> _Work instructions_
Output the following data exactly.

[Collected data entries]

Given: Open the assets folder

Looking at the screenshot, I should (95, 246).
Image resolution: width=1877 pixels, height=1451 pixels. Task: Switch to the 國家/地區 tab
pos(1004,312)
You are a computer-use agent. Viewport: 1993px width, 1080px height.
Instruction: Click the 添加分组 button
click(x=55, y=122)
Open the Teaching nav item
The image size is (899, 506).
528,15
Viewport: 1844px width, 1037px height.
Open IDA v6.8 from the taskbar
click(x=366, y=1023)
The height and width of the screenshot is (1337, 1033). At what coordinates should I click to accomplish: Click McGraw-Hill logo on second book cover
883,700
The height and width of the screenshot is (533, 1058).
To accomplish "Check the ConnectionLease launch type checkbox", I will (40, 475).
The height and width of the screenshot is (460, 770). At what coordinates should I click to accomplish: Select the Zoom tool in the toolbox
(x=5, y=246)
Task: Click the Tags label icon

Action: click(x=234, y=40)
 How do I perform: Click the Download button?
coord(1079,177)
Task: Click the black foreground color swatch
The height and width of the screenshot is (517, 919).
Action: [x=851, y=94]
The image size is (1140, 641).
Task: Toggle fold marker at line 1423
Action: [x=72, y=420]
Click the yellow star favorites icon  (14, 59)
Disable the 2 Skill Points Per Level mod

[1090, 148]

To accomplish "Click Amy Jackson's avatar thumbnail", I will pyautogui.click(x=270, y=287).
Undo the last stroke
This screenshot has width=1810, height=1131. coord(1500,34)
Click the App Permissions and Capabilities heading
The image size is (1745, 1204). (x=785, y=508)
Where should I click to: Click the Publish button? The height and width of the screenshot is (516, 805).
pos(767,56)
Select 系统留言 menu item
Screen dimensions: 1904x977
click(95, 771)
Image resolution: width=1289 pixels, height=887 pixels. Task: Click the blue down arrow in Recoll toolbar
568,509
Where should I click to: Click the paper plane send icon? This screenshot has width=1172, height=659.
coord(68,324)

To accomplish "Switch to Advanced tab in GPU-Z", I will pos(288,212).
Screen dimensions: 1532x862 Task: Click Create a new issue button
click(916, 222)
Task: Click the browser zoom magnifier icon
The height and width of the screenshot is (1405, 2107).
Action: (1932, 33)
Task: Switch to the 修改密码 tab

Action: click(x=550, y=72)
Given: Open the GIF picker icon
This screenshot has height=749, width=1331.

> _Task response_
Given: Open the assets folder

Looking at the screenshot, I should (95, 246).
Image resolution: width=1877 pixels, height=1451 pixels. Task: Switch to the 國家/地區 tab
pos(1004,312)
You are a computer-use agent. Viewport: 1993px width, 1080px height.
Instruction: Click the 添加分组 button
click(x=55, y=122)
Open the Teaching nav item
The image size is (899, 506).
528,15
Viewport: 1844px width, 1037px height.
Open IDA v6.8 from the taskbar
click(x=366, y=1023)
The height and width of the screenshot is (1337, 1033). At what coordinates should I click to accomplish: Click McGraw-Hill logo on second book cover
883,700
The height and width of the screenshot is (533, 1058).
To accomplish "Check the ConnectionLease launch type checkbox", I will (40, 475).
The height and width of the screenshot is (460, 770). At what coordinates should I click to accomplish: Select the Zoom tool in the toolbox
(x=5, y=246)
Task: Click the Tags label icon

Action: click(x=234, y=40)
 How do I perform: Click the Download button?
coord(1079,177)
Task: Click the black foreground color swatch
The height and width of the screenshot is (517, 919).
Action: [x=851, y=94]
The image size is (1140, 641).
Task: Toggle fold marker at line 1423
Action: [x=72, y=420]
Click the yellow star favorites icon  (14, 59)
Disable the 2 Skill Points Per Level mod

[1090, 148]

To accomplish "Click Amy Jackson's avatar thumbnail", I will pyautogui.click(x=270, y=287).
Undo the last stroke
This screenshot has width=1810, height=1131. coord(1500,34)
Click the App Permissions and Capabilities heading
The image size is (1745, 1204). (x=785, y=508)
Where should I click to: Click the Publish button? The height and width of the screenshot is (516, 805).
pos(767,56)
Select 系统留言 menu item
Screen dimensions: 1904x977
click(95, 771)
Image resolution: width=1289 pixels, height=887 pixels. Task: Click the blue down arrow in Recoll toolbar
568,509
Where should I click to: Click the paper plane send icon? This screenshot has width=1172, height=659.
coord(68,324)

To accomplish "Switch to Advanced tab in GPU-Z", I will pos(288,212).
Screen dimensions: 1532x862 Task: Click Create a new issue button
click(916, 222)
Task: Click the browser zoom magnifier icon
The height and width of the screenshot is (1405, 2107).
Action: (1932, 33)
Task: Switch to the 修改密码 tab

Action: click(x=550, y=72)
Given: Open the GIF picker icon
This screenshot has height=749, width=1331.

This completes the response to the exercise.